A Creative Odyssey
29 November 2017
When a call is put to the community you can
never predict how your ask will be met. Two weeks ago we were lucky enough to
have a big-hearted, generous and courageous group of people answer our call to
come together and create content for A
When a call is put to the community you can never predict how your ask will be met. Two weeks ago we were lucky enough to have a big-hearted, generous and courageous group of people answer our call to come together and create content for A Waka Odyssey.
Inspired by the teams of people who will come together from around Aotearoa and the Pacific to Te Whanganui-a-Tara, Wellington Harbour for the New Zealand Festival's epic celebration A Waka Odyssey, we invited the public to first come on board a digital waka journey. Held in November 2017, and working with our agency Double Denim, the aim of this 'Content Creation Sprint' was to translate and communicate the physical and emotional journey these real-life ocean-sailing waka will make to get here. And to do this in ways that are engaging and full of heart for a digitally-connected online audience.
Given the kaupapa we didn’t feel it was right to dictate what this content would be - we needed to create a framework that could include as many voices and perspectives as possible. Waka are vessels for ideas, arts and culture, as well as a mode of exploration and survival. As project co-creator Anna Marbrook says “when the waka travel, they're like these magnets for artists. They activate the arts, everywhere they go. Artists are drawn to them. They're places of art, they attract filmmakers... carvers... storytellers... people fascinated with history and whakapapa."
Ideas were flowing at the A Waka Odyssey Content Sprint held at Credenza in Wellington.
Image: Vanessa Rushton
In this spirit, we put the call out for participants in an experiment. Taking inspiration from a business sprint or hackathon, mixed with the idea of a 48 Hour Film Festival, we asked people to join us for a fast-paced and inspiration-charged environment over one full weekend. The opportunity was for individuals and teams to come together to create content that will educate the public about our nation’s first settlers, showcasing the incredibly rich voyaging culture in the Pacific as well as in New Zealand.
Participants had the opportunity to hear from voyagers Raihania Tipoki, Tabai McGregor-Burt, Dale-Maree Morgan and Moana Swan who spoke of their experiences voyaging the Pacific with celestial navigators and waka craftspeople. Sharing this mahi and opening a conversation about their experiences was highly motivating and inspirational for the participants. They then selected themes such as celestial navigation, voyaging, science, environment, sustainability, history, home and belonging, and formed groups aligned to these common interests.

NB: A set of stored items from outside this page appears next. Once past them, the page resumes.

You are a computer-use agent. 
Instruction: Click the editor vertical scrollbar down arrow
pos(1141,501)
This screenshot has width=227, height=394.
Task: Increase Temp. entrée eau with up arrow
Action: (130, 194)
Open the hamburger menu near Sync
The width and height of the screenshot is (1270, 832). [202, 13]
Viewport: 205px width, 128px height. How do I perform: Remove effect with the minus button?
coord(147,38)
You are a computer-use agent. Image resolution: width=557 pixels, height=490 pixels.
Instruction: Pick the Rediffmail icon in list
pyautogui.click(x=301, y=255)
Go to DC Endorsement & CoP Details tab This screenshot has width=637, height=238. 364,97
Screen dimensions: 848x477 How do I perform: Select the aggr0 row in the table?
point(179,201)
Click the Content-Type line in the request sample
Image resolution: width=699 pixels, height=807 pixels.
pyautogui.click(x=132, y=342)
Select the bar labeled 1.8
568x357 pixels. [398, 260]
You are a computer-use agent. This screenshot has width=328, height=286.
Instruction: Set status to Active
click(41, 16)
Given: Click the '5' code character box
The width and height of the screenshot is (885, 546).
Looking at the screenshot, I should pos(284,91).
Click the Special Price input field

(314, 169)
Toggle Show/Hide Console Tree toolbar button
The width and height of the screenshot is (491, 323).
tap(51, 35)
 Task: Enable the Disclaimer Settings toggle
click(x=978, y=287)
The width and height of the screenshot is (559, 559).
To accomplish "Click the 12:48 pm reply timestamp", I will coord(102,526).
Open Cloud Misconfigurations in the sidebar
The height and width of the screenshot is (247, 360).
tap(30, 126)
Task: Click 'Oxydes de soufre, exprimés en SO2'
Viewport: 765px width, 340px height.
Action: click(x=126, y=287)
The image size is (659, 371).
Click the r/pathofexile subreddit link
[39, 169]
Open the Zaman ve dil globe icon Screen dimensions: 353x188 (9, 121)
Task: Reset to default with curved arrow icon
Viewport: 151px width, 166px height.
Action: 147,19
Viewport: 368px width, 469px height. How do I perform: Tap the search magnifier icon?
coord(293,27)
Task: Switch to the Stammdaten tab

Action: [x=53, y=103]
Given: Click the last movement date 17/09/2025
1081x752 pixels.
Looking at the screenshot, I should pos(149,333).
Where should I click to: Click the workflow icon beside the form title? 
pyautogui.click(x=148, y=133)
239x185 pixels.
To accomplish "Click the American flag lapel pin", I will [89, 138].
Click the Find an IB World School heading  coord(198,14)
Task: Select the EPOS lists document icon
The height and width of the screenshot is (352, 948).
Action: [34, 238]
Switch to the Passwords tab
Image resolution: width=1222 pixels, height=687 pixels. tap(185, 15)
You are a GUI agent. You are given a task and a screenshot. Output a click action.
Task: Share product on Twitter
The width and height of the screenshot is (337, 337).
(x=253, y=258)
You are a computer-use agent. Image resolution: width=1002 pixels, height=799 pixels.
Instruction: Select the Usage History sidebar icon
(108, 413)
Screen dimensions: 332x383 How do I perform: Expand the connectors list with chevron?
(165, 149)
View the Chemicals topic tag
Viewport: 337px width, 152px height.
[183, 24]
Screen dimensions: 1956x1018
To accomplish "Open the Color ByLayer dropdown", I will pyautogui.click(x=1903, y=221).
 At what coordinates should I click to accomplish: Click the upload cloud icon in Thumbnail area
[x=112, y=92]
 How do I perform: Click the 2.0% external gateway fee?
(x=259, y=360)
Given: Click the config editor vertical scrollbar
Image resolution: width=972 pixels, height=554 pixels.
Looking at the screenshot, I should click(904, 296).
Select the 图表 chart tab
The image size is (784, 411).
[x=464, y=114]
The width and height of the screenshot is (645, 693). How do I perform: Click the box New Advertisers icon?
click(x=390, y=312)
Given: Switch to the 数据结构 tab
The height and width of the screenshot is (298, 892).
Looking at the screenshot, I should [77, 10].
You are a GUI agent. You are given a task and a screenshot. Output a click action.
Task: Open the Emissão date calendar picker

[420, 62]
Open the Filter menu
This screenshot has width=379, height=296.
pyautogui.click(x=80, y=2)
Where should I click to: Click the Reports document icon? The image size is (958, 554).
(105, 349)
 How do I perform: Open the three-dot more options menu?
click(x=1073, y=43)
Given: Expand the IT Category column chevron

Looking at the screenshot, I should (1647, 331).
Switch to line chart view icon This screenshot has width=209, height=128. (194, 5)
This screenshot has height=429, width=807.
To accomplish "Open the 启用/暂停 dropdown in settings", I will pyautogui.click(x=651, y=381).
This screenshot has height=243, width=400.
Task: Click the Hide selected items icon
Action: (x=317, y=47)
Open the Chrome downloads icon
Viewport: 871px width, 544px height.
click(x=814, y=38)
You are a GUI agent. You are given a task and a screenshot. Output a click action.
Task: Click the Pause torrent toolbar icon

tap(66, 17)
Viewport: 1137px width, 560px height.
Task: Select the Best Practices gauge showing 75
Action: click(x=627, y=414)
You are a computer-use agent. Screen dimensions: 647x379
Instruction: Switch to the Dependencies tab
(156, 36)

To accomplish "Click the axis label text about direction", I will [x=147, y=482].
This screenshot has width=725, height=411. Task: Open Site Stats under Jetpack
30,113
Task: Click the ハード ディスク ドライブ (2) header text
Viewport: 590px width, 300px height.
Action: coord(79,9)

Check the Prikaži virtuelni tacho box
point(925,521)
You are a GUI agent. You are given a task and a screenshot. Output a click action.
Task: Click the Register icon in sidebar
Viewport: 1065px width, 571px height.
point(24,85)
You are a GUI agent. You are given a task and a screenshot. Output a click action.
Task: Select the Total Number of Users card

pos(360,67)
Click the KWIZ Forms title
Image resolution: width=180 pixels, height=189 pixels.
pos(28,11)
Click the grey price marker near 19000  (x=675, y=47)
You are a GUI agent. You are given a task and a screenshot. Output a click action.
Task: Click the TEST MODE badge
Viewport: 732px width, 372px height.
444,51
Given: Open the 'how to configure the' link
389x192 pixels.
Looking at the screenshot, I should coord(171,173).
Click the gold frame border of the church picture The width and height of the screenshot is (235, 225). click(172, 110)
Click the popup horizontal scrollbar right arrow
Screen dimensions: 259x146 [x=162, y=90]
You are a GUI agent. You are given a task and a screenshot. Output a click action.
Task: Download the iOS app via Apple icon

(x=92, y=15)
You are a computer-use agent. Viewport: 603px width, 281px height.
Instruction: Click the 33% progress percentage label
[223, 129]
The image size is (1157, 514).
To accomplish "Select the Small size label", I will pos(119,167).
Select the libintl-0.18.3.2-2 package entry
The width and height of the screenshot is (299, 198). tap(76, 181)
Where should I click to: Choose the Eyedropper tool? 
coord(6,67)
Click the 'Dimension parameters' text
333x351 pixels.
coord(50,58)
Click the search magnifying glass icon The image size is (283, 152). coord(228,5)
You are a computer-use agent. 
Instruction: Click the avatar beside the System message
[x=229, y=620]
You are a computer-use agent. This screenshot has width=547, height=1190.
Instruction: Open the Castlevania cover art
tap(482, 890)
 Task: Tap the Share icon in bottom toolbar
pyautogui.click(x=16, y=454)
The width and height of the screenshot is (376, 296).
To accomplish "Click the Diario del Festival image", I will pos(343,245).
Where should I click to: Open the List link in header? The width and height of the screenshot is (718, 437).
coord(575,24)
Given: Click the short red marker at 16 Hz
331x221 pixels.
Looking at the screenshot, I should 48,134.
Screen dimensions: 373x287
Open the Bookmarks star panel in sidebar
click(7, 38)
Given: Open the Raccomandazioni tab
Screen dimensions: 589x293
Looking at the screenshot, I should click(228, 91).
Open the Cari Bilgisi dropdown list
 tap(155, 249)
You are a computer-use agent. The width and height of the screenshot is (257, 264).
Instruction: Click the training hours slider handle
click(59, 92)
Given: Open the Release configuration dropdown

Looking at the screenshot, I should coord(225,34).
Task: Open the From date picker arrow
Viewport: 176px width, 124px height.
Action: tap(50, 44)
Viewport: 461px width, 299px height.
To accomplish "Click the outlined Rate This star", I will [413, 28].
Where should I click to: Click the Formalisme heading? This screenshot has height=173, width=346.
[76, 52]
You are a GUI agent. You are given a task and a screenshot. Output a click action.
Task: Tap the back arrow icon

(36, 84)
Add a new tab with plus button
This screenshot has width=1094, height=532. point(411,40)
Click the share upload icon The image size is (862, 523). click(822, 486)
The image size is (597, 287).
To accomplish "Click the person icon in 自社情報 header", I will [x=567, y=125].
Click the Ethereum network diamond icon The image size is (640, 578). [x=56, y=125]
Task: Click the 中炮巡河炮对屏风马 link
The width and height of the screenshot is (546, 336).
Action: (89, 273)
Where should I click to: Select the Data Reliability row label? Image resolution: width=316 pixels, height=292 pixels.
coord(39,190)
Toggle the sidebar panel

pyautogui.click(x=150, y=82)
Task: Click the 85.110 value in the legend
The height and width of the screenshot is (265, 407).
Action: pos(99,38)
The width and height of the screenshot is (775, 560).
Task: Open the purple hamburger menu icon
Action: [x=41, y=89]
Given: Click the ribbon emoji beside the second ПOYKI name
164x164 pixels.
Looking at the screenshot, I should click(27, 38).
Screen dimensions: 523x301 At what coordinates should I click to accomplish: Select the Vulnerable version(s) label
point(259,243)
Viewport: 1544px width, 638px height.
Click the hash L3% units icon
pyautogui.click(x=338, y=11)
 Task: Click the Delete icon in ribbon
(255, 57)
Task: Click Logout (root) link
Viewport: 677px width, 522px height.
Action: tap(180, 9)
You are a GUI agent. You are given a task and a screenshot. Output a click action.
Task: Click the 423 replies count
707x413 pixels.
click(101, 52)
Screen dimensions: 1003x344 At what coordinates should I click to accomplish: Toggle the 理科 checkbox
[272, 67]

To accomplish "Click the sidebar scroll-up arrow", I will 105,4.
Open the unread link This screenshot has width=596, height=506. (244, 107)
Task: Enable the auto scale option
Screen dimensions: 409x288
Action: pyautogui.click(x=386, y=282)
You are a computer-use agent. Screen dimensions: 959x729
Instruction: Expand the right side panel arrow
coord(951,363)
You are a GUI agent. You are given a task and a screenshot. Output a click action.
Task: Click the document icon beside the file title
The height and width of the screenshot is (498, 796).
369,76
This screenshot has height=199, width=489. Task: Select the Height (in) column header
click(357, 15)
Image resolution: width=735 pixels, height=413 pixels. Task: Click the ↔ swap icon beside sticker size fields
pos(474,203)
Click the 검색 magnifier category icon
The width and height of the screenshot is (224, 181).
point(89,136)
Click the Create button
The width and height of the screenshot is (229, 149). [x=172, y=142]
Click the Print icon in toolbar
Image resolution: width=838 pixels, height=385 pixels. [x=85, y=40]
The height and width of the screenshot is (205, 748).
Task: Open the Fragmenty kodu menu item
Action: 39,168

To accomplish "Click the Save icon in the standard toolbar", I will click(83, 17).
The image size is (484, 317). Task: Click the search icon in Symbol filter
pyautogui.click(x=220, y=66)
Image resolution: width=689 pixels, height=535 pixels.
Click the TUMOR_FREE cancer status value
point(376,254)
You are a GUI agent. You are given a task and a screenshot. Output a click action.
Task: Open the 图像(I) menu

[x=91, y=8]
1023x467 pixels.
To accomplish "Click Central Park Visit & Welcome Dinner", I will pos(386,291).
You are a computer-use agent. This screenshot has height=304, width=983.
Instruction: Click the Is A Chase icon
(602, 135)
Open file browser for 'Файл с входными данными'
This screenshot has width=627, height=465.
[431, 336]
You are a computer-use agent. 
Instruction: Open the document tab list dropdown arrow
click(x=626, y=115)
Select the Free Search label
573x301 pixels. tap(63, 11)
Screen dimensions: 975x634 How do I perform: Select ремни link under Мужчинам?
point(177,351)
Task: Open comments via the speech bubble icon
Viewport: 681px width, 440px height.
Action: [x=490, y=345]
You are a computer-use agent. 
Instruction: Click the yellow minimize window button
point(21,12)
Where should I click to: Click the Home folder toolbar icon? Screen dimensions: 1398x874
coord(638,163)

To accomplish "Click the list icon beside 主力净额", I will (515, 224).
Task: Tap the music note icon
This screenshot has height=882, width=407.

A full day on Saturday produced the bulk of the content from the four teams who worked into the night. Their talents ranged from illustration, animation, copywriting, user experience design, to videography and textile design. A videographer was on hand to capture their vision and Sunday morning was spent editing the works which included stop motion, spoken word poetry and timelapse capture. Throughout the weekend the mentors worked with the teams to guide their practice and share their expertise.
Creatives worked in small groups as though they had known each other for far more than a few hours.
Image: Vanessa Rushton
The final presentations at the end of the Sprint were an emotional display of what happens when the arts collide with a Pacific world view. Our directors were moved to tears when seeing the results. Kasia Pol one of the creators of A Waka Odyssey who was in attendance was overwhelmed by the commitment and quality of work produced.
Matt Ritani, one of the participants commented on the importance of manaakitanga when bringing together a group of people for the first time. “There is something really collegial and community focussed on sharing kai, stories etc that really contributed to the outputs.” The kaupapa Māori creative process used within teams motivated people to “learn deeply, and be able to make very present and genuine connections with people quickly.”
Another participant Georgie Johnson said, “I'd be really interested in taking part in more workshops like this, it is a great way to work with current issues around accurate representation of indigenous peoples and their ideologies in a modern context. Collaboration like this is key to respecting traditions/ histories and narratives.”
The finished pieces of content will be released over the New Zealand Festival’s social channels in February, timed to coincide with the journey of the waka from around New Zealand to reach Te Whanganui-a-Tara, Wellington Harbour for the epic Kupe: Festival Opening Night on Friday, 23 February 2018. This theatrical extravaganza sparks a week-long celebration of our place in the Pacific, including Kupe Landing: Petone Family Day, a fun beach party for all the whānau, and the Kupe Dreaming series of waka-themed community events and activities.